COSC 201: Computer Organization

Lab 4: Synchronization of parallel threads in Assembly Language

Purpose
Learn how to use ll and sc instructions to coordinate parallel threads with shared memory.
Method
Write assembly code to modify a sequential program to work in parallel.
Preparation
Read Chapter 2 in the text.
Files to Use
          sequential code: MatMultDriver.s, FPMatMult.s
parallel code start: MatMultDriverPar.s, FPMatMulParallel.s
What to Hand In
Completed FPMatMultParallelXX.s and generalMatMultXX.txt (XX are your initials or name)

The sequential code files carry out a computation for 4x4 matrices of doubles: X = X + Y*Z. This code uses three nested loop, the outer two loops run over the indices, i, j, of the X matrix to be computed, and the inner loop completes the computation for the new value of that X(i, j). Run the code a step at a time

Your job is to change this to a parallel computation that could run on two, four, or more cores or threads.

It is easiest to do this in two steps. First step is to replace the nested loops for i and j that each run 0 to 3 for the two indices, to a single loop that has an index job that runs 0 to 15. For each value of job, read the j index from the low order two bits of the job index and read the i index from the next two bits of the job index. (Hint: use shift and mask operations.)
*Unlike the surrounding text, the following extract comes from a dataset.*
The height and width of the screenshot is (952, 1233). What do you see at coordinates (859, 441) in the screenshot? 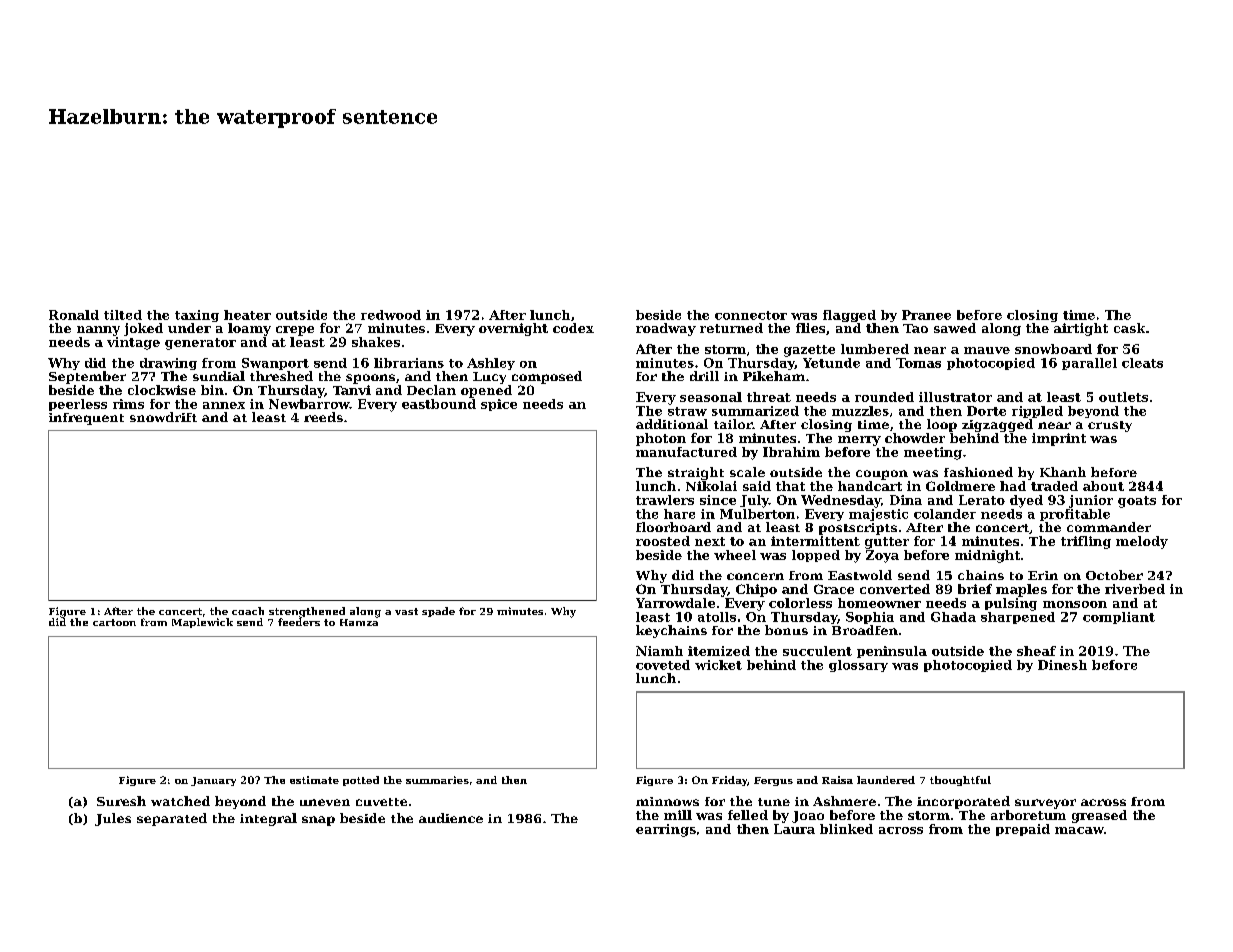
I see `merry` at bounding box center [859, 441].
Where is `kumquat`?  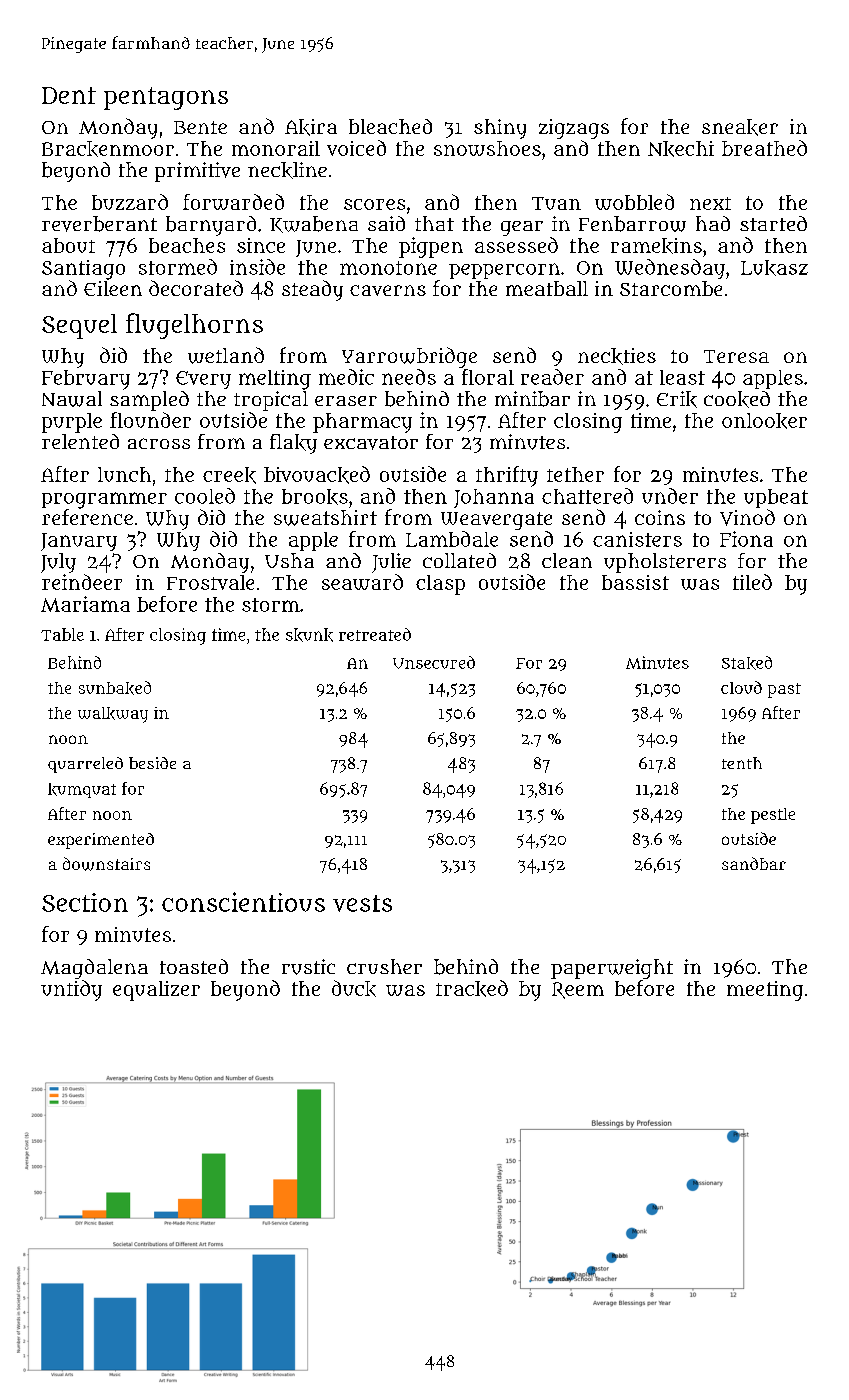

The second step is to change this to parallel code by adding a location in memory immediately after the matrices labeled count and initially containing a word with value 0. This is done in the driver code. The address of this location should be passed as an additional parameter. In the matrix multiplication function, rather than having an outer loop that runs over the job index, the value of the job index should be read from the given memory location. This should be done using the load-linked and store-conditional instructions so as to avoid a race condition (think fetch-and-increment), so that different processors always get different indices and all the job indices are done by some processor. Any processor that gets a job value greater than 15 should terminate. Otherwise the inner loop should run as specified in the sequential code. If your code is correct, it should run and give the same results as the sequential code, even using the ll and sc instructions.

Write a text (or word) file, generalMatMultXX, that describes two things:

  1. Run your parallel code a step at a time and observe how the job count is loaded into $t3. Then keep running the code but when the multiplication routine is running (a step at a time), double click the memory location where job count is stored and change its value to a higher value. The next time your code fetches a job, what is it? If you change the value in the memory location between your load-linked and store conditional instructions, does this affect the order of execution (as it should if another processor accessed the memory)?
  2. Describe how you would need to change the code so that you could multiply matrices that had dimensions that were any power of two (e.g. 1024x1024 matrices).

Hand in your file FPMatMultParallelXX.s and your file generalMatMultXX.txt (XX are your initials or name) by emailing them to the instructor.